EXERCISE DIRECTIONS: Convert the records between the line holding "Open the 笔记" and the line holding "pos(320,23)", inclusive, into a JSON list of strings with one string per line, omitting blank lines.

RECORDS PROVIDED:
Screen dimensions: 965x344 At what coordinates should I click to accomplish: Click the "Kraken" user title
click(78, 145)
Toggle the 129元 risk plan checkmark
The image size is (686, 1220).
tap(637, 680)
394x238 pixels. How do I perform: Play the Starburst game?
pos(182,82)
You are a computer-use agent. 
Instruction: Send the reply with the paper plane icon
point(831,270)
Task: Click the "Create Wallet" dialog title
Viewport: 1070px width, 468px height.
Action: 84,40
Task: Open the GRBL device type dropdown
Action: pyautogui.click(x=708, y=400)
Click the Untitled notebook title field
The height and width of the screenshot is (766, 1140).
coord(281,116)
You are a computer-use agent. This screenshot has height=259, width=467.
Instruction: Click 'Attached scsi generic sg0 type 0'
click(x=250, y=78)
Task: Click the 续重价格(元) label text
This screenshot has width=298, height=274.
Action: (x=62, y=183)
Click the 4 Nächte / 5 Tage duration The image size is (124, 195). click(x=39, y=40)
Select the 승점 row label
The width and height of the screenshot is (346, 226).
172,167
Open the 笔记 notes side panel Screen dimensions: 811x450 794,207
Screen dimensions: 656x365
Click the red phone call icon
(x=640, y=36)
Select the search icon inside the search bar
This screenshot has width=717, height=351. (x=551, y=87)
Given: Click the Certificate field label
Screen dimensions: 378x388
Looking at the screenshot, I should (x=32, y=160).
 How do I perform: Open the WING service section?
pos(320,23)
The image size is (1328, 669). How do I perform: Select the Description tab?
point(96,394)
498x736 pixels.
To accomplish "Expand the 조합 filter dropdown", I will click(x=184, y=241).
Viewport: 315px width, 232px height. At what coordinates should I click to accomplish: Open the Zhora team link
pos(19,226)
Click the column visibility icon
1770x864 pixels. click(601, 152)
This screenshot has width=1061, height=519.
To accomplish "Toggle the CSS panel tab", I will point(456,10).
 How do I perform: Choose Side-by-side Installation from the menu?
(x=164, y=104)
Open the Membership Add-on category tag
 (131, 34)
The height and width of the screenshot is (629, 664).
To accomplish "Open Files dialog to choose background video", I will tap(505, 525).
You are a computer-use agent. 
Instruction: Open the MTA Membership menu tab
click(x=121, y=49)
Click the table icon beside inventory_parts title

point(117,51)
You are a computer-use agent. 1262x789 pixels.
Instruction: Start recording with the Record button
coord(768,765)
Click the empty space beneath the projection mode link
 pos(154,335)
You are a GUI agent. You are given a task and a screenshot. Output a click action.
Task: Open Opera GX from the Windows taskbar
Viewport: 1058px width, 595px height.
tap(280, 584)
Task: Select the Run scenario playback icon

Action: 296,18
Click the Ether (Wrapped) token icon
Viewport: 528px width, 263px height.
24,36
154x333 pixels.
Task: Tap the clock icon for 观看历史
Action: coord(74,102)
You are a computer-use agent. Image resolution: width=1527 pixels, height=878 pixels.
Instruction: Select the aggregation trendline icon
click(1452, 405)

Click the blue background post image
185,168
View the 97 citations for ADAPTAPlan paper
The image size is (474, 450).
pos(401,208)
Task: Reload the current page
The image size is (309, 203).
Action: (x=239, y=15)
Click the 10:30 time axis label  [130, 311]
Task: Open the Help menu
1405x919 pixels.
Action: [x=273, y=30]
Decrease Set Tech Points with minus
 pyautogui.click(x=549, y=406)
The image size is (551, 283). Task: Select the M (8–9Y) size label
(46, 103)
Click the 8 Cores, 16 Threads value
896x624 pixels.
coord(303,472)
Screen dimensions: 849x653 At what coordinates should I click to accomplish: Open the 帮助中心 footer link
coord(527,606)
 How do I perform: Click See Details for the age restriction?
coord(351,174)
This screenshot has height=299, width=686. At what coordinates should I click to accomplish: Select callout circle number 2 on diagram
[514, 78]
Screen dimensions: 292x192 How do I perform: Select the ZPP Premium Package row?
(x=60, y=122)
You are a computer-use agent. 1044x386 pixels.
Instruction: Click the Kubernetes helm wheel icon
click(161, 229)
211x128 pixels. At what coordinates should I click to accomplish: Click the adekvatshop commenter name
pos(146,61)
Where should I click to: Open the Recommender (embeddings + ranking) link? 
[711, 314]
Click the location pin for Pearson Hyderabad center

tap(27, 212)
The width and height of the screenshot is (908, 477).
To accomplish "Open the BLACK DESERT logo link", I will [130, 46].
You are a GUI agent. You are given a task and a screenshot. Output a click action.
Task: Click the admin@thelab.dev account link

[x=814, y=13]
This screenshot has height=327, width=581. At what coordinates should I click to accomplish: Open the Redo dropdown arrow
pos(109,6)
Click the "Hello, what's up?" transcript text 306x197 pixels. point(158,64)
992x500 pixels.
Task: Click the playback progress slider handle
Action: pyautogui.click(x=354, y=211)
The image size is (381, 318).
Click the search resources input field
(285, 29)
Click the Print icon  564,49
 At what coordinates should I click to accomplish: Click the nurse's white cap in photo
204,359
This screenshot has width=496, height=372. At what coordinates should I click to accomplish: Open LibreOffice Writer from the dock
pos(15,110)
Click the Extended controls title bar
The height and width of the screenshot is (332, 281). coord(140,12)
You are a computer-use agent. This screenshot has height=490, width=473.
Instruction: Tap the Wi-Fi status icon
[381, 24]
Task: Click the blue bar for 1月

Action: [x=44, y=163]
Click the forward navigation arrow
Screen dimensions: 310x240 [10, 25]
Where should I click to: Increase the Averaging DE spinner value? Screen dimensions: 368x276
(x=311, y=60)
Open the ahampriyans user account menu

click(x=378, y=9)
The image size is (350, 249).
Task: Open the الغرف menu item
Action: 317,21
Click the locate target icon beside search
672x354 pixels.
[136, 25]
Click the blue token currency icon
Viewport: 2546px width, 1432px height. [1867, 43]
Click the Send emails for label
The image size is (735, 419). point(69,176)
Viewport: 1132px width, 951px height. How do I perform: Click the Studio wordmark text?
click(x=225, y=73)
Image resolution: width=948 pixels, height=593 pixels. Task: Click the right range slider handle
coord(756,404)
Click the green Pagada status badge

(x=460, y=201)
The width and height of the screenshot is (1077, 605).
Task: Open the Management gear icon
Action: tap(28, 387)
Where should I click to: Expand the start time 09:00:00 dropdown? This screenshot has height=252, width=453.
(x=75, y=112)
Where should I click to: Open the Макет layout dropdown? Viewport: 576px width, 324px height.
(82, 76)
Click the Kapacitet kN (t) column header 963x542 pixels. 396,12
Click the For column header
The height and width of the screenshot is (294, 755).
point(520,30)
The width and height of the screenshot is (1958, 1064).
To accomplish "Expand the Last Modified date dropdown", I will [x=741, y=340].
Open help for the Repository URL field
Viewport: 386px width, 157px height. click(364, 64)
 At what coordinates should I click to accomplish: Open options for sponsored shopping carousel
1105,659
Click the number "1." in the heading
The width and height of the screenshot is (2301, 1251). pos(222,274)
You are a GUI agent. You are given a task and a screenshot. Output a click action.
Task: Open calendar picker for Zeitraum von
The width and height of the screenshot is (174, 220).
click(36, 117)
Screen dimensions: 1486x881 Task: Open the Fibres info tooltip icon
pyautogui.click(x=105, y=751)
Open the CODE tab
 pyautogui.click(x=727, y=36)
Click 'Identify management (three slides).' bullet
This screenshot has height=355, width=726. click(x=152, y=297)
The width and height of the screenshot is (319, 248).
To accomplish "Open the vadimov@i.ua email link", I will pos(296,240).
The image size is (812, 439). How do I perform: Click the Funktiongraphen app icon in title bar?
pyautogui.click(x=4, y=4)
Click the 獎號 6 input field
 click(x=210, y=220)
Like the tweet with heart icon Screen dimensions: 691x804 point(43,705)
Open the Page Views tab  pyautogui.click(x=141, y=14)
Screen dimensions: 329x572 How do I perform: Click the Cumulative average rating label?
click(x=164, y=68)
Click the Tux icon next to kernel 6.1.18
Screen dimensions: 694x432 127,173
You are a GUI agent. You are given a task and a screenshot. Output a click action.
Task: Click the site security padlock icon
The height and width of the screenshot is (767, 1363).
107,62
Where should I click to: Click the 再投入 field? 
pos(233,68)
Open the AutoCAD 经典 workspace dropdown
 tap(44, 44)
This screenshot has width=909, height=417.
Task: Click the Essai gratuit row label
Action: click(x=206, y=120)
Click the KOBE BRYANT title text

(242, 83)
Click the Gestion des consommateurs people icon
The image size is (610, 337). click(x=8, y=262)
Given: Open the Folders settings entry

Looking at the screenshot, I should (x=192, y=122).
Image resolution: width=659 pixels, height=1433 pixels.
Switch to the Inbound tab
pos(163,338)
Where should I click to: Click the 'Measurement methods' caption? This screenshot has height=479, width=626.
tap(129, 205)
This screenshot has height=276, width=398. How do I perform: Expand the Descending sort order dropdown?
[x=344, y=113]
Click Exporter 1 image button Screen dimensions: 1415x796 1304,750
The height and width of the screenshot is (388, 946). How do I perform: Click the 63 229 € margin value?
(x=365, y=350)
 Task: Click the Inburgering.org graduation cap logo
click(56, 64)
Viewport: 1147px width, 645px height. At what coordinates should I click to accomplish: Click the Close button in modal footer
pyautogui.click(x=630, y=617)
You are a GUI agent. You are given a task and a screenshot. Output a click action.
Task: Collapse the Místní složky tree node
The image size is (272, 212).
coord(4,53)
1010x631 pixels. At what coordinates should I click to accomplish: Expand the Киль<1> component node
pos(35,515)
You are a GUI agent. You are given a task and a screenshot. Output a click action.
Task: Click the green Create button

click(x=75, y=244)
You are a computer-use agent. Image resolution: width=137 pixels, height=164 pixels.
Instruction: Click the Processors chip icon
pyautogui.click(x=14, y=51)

TASK SOLUTION:
[
  "Open the 笔记 notes side panel Screen dimensions: 811x450 794,207",
  "Screen dimensions: 656x365",
  "Click the red phone call icon",
  "(x=640, y=36)",
  "Select the search icon inside the search bar",
  "This screenshot has width=717, height=351. (x=551, y=87)",
  "Given: Click the Certificate field label",
  "Screen dimensions: 378x388",
  "Looking at the screenshot, I should (x=32, y=160).",
  " How do I perform: Open the WING service section?",
  "pos(320,23)"
]